**Aim of the task**:
Pull each line holding "resolution" out of the entries below.

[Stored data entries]

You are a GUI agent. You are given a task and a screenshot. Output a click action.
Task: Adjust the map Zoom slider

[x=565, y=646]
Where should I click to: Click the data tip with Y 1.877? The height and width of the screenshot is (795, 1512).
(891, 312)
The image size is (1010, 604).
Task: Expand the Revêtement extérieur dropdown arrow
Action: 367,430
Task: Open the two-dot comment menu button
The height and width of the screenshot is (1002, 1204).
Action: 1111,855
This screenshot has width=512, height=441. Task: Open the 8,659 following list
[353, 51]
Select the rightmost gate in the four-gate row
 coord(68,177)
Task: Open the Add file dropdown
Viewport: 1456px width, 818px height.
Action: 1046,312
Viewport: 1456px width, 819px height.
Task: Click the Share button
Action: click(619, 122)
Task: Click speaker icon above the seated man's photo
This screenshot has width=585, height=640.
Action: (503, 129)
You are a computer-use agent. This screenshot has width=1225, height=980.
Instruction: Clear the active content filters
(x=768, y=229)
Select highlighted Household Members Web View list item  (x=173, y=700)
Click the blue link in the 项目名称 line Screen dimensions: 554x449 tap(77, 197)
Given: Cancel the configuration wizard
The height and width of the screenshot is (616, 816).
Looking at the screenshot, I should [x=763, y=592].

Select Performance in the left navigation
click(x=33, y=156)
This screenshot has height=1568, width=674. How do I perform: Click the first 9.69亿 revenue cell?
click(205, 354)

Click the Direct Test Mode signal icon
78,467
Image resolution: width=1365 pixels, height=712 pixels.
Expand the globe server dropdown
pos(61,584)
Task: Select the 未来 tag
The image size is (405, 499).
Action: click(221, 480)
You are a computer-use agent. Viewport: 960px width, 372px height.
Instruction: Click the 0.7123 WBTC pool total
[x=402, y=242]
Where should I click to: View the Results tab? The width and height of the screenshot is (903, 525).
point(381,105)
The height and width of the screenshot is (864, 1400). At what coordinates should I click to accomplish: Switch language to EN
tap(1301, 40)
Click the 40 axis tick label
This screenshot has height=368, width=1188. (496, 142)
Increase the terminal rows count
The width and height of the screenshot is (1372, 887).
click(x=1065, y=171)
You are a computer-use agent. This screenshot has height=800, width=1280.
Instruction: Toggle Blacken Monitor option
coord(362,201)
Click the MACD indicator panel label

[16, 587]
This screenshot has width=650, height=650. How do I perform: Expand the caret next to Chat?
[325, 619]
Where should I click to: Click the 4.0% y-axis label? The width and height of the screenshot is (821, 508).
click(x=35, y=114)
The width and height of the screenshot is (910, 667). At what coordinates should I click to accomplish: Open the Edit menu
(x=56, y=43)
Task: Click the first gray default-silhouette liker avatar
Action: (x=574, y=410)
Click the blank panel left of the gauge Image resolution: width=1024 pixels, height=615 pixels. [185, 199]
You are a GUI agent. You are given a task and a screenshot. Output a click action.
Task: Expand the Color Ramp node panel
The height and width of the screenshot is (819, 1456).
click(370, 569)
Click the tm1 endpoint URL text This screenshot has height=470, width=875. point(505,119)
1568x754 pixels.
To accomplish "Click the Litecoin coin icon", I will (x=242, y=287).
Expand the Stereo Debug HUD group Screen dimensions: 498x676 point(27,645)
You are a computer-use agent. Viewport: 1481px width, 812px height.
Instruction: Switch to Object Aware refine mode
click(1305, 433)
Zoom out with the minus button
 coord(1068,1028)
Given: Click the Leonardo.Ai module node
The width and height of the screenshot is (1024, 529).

**Solved exercise**:
Image resolution: width=1365 pixels, height=712 pixels.
Click the blank panel left of the gauge Image resolution: width=1024 pixels, height=615 pixels. [185, 199]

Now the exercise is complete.